I’m in Venice for the film festival that just ended and, as an American humorist once wired his paper: ‘Streets full of water, stop. Send funds, stop.’ What is there to say about Venice that hasn’t already been said or written by better men or women — Thomas Mann and Jan Morris to mention just two? Yes, Venice evokes higher thoughts, but not this time. I was thinking of Byron as I chugged past the Palazzo Mocenigo where he lived, when I spotted a gondola with five Chinese women on board, all fiercely concentrating on their mobiles. ‘Stop that and look at the buildings, girls,’ I yelled at them. They completely ignored me and continued texting, or whatever they do nowadays, even on a gondola in the midst of Venetian splendour.

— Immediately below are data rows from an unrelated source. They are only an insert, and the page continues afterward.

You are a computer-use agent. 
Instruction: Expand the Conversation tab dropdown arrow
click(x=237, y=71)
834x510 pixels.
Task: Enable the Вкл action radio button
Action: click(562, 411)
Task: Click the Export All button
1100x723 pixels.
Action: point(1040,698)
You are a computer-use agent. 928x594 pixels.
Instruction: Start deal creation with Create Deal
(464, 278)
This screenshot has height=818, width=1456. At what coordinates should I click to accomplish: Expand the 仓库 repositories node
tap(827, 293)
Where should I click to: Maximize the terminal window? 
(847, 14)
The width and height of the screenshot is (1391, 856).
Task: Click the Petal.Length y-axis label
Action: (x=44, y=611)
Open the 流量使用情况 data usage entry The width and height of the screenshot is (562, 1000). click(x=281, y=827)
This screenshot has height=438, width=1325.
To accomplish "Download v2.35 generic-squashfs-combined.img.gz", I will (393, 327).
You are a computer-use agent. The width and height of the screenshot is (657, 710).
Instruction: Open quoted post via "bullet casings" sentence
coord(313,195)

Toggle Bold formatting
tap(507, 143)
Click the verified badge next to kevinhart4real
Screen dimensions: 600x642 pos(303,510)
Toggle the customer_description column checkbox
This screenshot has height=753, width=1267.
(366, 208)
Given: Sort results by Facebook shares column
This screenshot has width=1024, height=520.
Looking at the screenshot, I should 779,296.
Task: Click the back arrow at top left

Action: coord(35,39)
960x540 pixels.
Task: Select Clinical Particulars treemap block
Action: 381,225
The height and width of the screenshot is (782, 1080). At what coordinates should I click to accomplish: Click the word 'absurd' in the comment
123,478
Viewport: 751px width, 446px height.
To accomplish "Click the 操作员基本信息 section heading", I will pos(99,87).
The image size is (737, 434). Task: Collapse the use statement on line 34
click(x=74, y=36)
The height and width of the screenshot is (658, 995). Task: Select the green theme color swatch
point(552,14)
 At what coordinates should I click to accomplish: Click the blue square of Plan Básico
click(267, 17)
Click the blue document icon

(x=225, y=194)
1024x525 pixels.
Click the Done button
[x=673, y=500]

Venice is now a microcosm of what the world will be like, say, 100 years from now: full of Chinese and Indians walking around ancient monuments with vacuous expressions, totally removed from their surroundings. Ah, Venice! What a city it once was. Anything could happen there. Its people were cruel. Only a Venetian could fire at the Parthenon, as Morosini once did, blowing up the most perfect edifice ever. His descendant was a great buddy of mine when we were youngsters. I once asked Fabrizio how anyone could commit such an atrocity. He shrugged and asked why not. The Turks were inside figuring that no one would ever fire on the sacred site. Well, a Venetian did just that.
The Venetians also took over the Ionian Islands, where the Taki family came from, keeping away the hated Turk and offering us, among other goodies like titles, a Renaissance, one the rest of occupied Greece never experienced. The results are easy to spot: Ionian Greeks of a certain age are civilized and poetic.